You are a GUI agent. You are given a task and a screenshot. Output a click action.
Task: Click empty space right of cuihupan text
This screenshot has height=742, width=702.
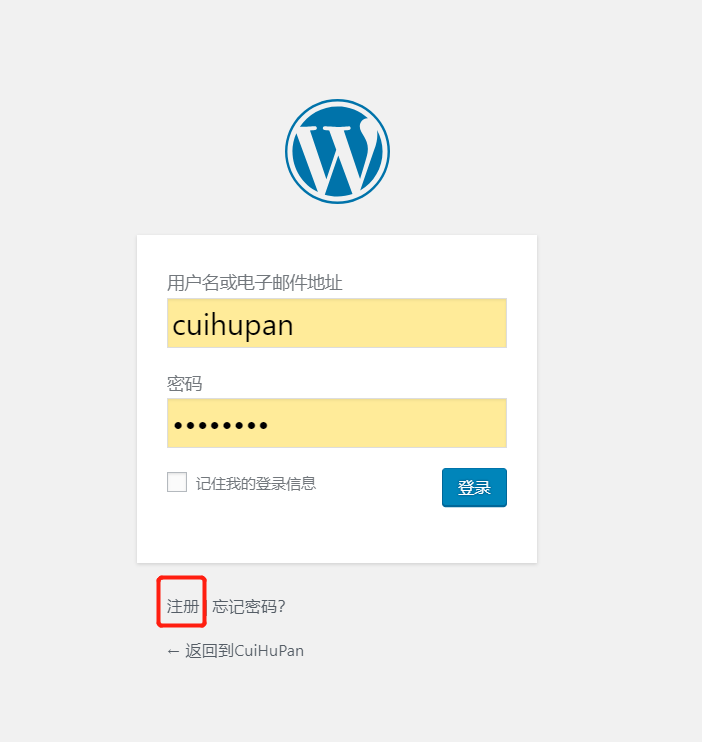point(402,323)
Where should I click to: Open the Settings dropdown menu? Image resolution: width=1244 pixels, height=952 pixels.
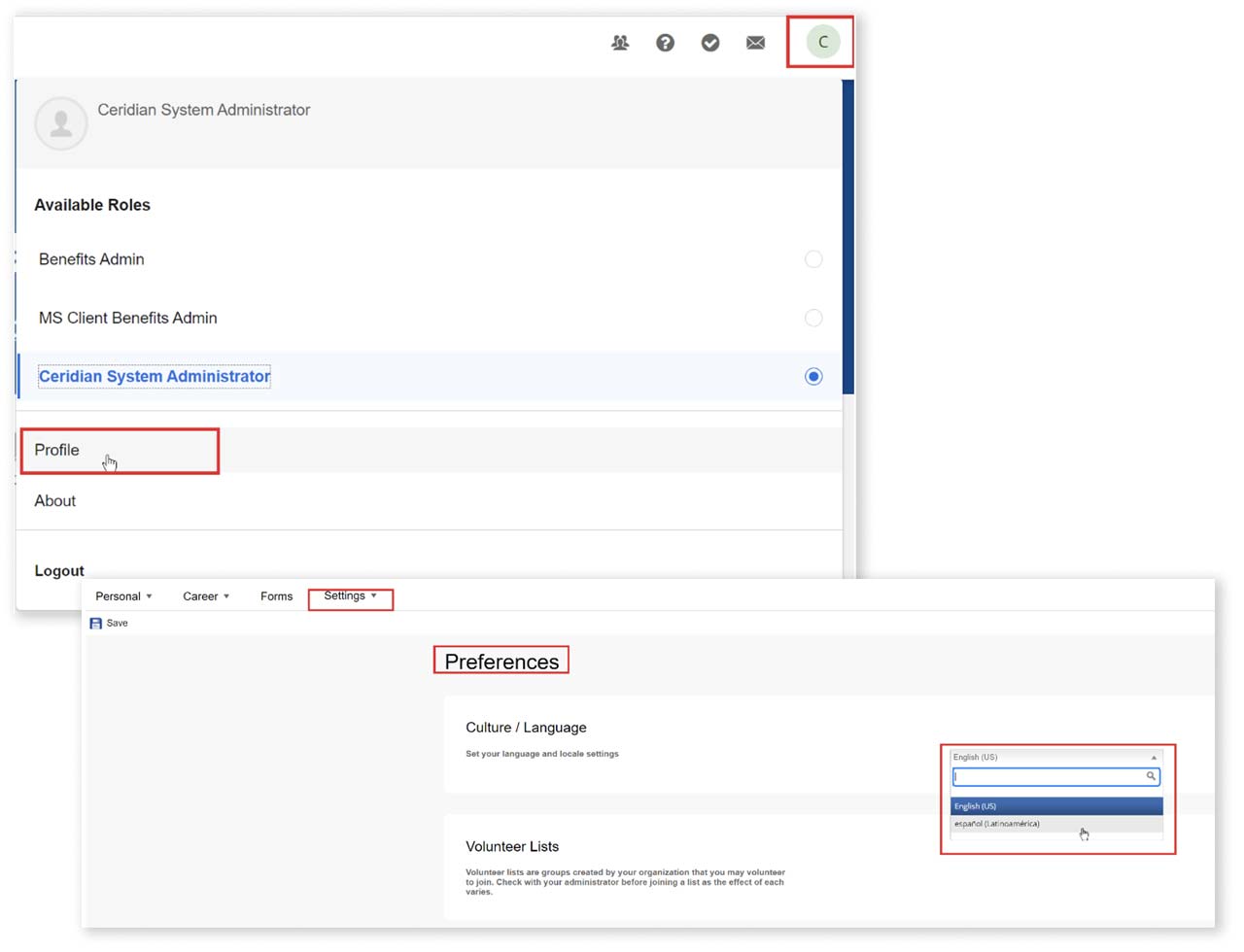(x=350, y=596)
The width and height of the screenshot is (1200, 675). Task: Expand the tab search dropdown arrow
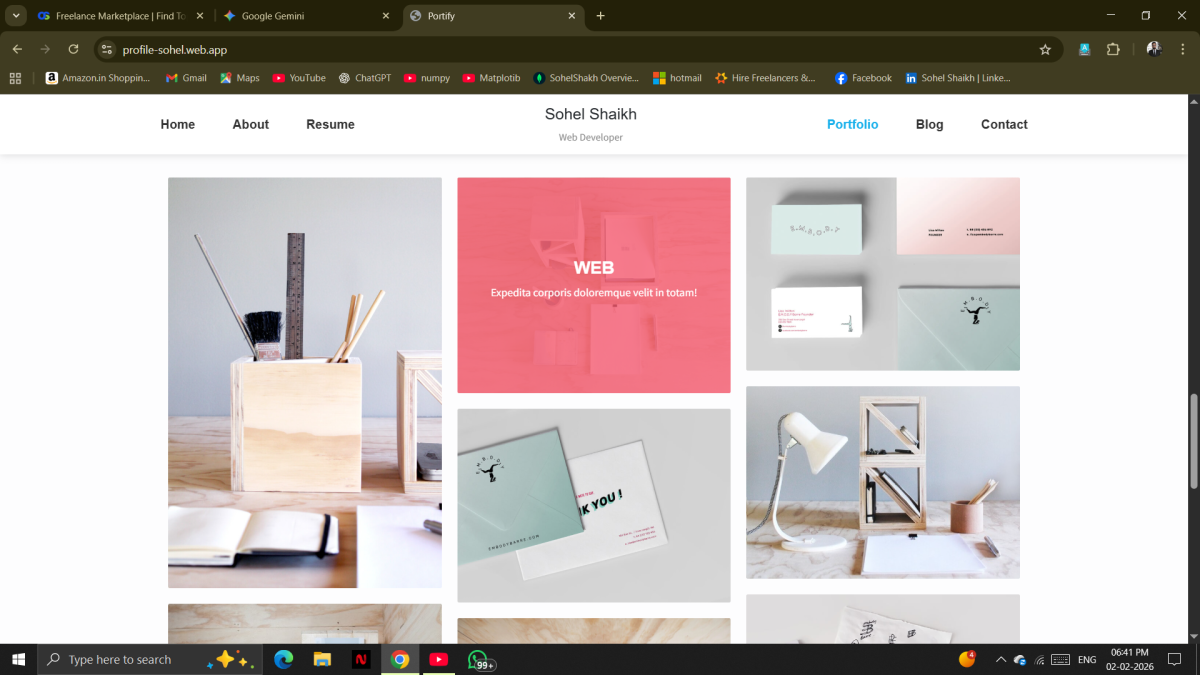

**WHAT NEEDS TO BE DONE**
Your task is to transcribe, exactly and without additions, every line from the one that contains "This screenshot has height=742, width=702." to the end of the entries above, both included. Omit all pictures.

**ANSWER BELOW**
This screenshot has height=742, width=702.
point(402,323)
Where should I click to: Open the Settings dropdown menu? Image resolution: width=1244 pixels, height=952 pixels.
(x=350, y=596)
The width and height of the screenshot is (1200, 675). Task: Expand the tab search dropdown arrow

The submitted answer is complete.